▸ TO DO: In the listing below, rename every occurrence of "Instruction" to "Goal" and reproduce the lines with nothing else changed.
··· STORED ROWS
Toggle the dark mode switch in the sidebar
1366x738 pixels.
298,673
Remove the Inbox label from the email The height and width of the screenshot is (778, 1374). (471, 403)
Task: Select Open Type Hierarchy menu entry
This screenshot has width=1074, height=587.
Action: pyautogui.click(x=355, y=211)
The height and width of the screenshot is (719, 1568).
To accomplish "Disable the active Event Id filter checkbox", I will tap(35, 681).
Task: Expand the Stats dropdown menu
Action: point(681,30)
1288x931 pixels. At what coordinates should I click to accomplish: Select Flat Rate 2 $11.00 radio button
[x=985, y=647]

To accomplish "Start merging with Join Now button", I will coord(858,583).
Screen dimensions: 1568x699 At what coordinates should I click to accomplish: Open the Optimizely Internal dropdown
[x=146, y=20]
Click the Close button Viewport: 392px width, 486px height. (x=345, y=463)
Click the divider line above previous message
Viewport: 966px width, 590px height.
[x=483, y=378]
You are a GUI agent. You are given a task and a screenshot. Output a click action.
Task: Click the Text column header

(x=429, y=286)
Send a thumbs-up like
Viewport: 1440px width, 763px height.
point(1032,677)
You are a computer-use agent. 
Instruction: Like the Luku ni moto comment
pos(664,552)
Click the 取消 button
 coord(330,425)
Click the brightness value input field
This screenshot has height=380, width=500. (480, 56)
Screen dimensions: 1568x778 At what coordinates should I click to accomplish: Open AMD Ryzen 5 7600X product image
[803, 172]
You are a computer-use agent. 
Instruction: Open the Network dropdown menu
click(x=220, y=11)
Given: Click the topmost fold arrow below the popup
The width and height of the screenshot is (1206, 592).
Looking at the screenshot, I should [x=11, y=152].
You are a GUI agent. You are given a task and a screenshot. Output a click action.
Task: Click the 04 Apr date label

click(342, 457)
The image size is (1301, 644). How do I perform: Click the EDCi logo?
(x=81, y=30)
······
▸ THE REPLY:
Toggle the dark mode switch in the sidebar
1366x738 pixels.
298,673
Remove the Inbox label from the email The height and width of the screenshot is (778, 1374). (471, 403)
Task: Select Open Type Hierarchy menu entry
This screenshot has width=1074, height=587.
Action: pyautogui.click(x=355, y=211)
The height and width of the screenshot is (719, 1568).
To accomplish "Disable the active Event Id filter checkbox", I will tap(35, 681).
Task: Expand the Stats dropdown menu
Action: point(681,30)
1288x931 pixels. At what coordinates should I click to accomplish: Select Flat Rate 2 $11.00 radio button
[x=985, y=647]

To accomplish "Start merging with Join Now button", I will coord(858,583).
Screen dimensions: 1568x699 At what coordinates should I click to accomplish: Open the Optimizely Internal dropdown
[x=146, y=20]
Click the Close button Viewport: 392px width, 486px height. (x=345, y=463)
Click the divider line above previous message
Viewport: 966px width, 590px height.
[x=483, y=378]
You are a GUI agent. You are given a task and a screenshot. Output a click action.
Task: Click the Text column header

(x=429, y=286)
Send a thumbs-up like
Viewport: 1440px width, 763px height.
point(1032,677)
You are a computer-use agent. 
Goal: Like the Luku ni moto comment
pos(664,552)
Click the 取消 button
 coord(330,425)
Click the brightness value input field
This screenshot has height=380, width=500. (480, 56)
Screen dimensions: 1568x778 At what coordinates should I click to accomplish: Open AMD Ryzen 5 7600X product image
[803, 172]
You are a computer-use agent. 
Goal: Open the Network dropdown menu
click(x=220, y=11)
Given: Click the topmost fold arrow below the popup
The width and height of the screenshot is (1206, 592).
Looking at the screenshot, I should [x=11, y=152].
You are a GUI agent. You are given a task and a screenshot. Output a click action.
Task: Click the 04 Apr date label

click(342, 457)
The image size is (1301, 644). How do I perform: Click the EDCi logo?
(x=81, y=30)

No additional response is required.